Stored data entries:
# # # #

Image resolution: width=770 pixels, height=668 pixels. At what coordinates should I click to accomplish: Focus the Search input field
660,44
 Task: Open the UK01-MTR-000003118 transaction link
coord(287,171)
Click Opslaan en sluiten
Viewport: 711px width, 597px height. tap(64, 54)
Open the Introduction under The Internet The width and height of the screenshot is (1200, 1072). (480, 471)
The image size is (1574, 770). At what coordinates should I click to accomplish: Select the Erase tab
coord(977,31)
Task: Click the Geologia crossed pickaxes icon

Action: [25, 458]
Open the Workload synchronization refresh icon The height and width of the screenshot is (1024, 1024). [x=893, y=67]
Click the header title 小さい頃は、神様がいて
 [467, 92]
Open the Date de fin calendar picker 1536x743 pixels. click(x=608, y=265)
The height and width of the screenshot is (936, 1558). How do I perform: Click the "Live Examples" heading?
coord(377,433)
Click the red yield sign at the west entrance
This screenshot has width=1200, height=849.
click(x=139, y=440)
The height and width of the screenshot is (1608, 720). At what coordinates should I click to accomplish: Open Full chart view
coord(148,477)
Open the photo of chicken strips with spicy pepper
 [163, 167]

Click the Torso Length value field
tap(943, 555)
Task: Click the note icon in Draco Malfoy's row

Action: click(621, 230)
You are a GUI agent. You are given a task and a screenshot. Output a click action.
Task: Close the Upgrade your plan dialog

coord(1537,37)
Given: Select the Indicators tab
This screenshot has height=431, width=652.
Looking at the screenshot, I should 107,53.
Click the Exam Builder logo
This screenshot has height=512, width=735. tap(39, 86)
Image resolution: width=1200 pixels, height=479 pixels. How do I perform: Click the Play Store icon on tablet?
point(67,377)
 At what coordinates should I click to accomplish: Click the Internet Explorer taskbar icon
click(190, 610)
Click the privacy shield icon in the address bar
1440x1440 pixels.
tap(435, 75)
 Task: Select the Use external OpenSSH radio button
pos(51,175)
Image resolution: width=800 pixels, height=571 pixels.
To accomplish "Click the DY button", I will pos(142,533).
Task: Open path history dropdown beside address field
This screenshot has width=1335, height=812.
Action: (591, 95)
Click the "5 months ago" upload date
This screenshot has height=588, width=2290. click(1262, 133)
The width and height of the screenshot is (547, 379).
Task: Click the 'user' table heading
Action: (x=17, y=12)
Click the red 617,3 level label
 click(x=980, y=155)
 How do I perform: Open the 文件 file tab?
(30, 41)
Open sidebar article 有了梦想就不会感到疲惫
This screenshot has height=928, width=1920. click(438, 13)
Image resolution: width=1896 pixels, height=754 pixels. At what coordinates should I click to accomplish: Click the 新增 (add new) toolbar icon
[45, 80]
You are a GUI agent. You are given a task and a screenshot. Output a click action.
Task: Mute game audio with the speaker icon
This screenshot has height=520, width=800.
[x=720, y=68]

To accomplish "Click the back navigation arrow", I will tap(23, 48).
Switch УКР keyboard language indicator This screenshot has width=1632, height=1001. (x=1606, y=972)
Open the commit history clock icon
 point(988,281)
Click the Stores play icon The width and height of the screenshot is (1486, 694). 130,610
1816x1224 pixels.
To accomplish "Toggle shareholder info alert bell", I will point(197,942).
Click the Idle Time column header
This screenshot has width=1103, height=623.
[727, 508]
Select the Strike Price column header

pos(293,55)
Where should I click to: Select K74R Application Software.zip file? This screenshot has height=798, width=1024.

# # # #

- **The problem**: Copy the entries above exactly, but only from the line holding "Open the Workload" through the line holding "Open the Date", both included.

- **Answer to the exercise**:
Open the Workload synchronization refresh icon The height and width of the screenshot is (1024, 1024). [x=893, y=67]
Click the header title 小さい頃は、神様がいて
 [467, 92]
Open the Date de fin calendar picker 1536x743 pixels. click(x=608, y=265)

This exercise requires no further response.